Le financement participatif en capital (equity crowdfunding) est légal au Québec depuis jeudi dernier. L’AMF a en effet créé une dispense qui permet désormais aux entreprises québécoises d’aller chercher jusqu’à 250 000 $ dans le cadre d’une campagne de financement participatif en capital. Les contributeurs à ce type de campagne seront pour leur part limités à une contribution maximale de 1500$.
Concrètement, le financement participatif en capital fonctionne comme la forme de financement participatif la plus connue (celle de Kickstarter), à l’exception que les entrepreneurs offrent des actions de leur entreprise en échange des contributions financières. Jusqu’à l’annonce de jeudi, la réglementation québécoise n’était pas adaptée à ce mode de financement, puisque les entreprises à capital fermé ne peuvent pas avoir plus de 50 actionnaires ni solliciter d’investisseurs non avertis.

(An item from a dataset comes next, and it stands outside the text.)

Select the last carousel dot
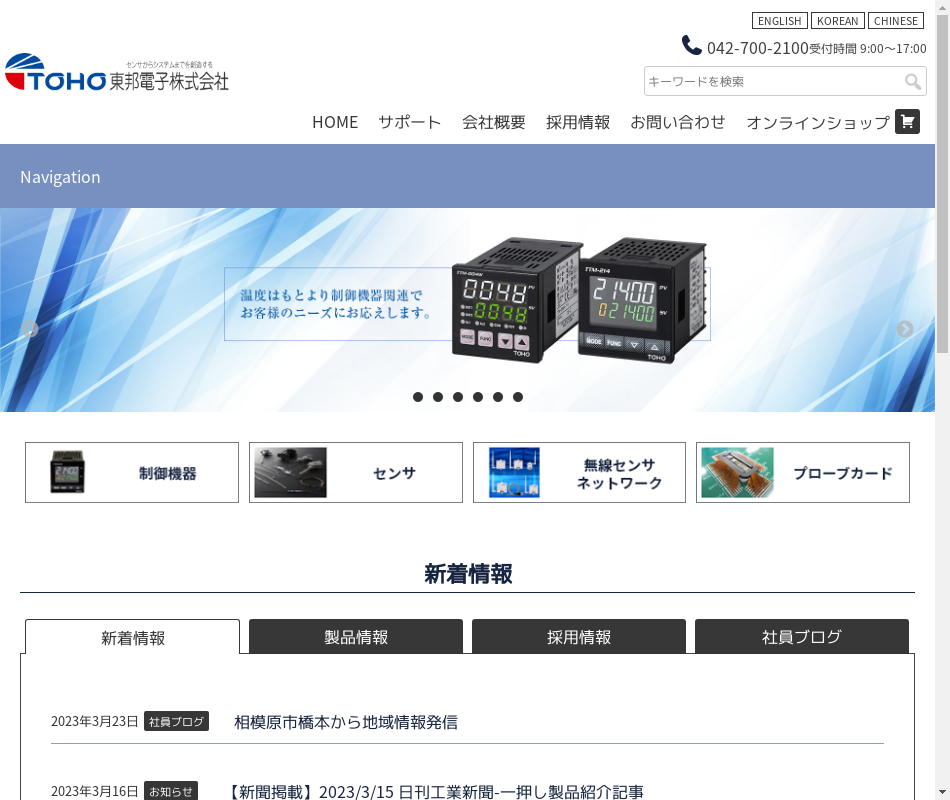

En plus du Québec, ce cadre réglementaire a été adopté conjointement par cinq autres provinces canadiennes, de sorte que les campagnes de financement participatif québécoises pourront solliciter des contributeurs d’autres provinces. Il s’agit de la Colombie-Britannique, la Saskatchewan, le Manitoba, le Nouveau-Brunswick et la Nouvelle-Écosse. Le Québec devance ainsi les États-Unis et l’Ontario en matière de financement participatif en capital.
La nouvelle dispense est déjà en vigueur, mais aucun portail de financement participatif en capital, tel que Crowdcube en Angleterre, n’a encore été lancé pour desservir les entrepreneurs du Québec et des autres provinces concernées.
Ce ne serait toutefois qu’une question de semaines avant qu’elles se manifestent. En effet, selon mes sources, plusieurs groupes n’attendaient que le feu vert réglementaire pour se lancer. Qui plus est, il ne sera pas nécessaire d’être un courtier enregistré pour opérer une telle plateforme.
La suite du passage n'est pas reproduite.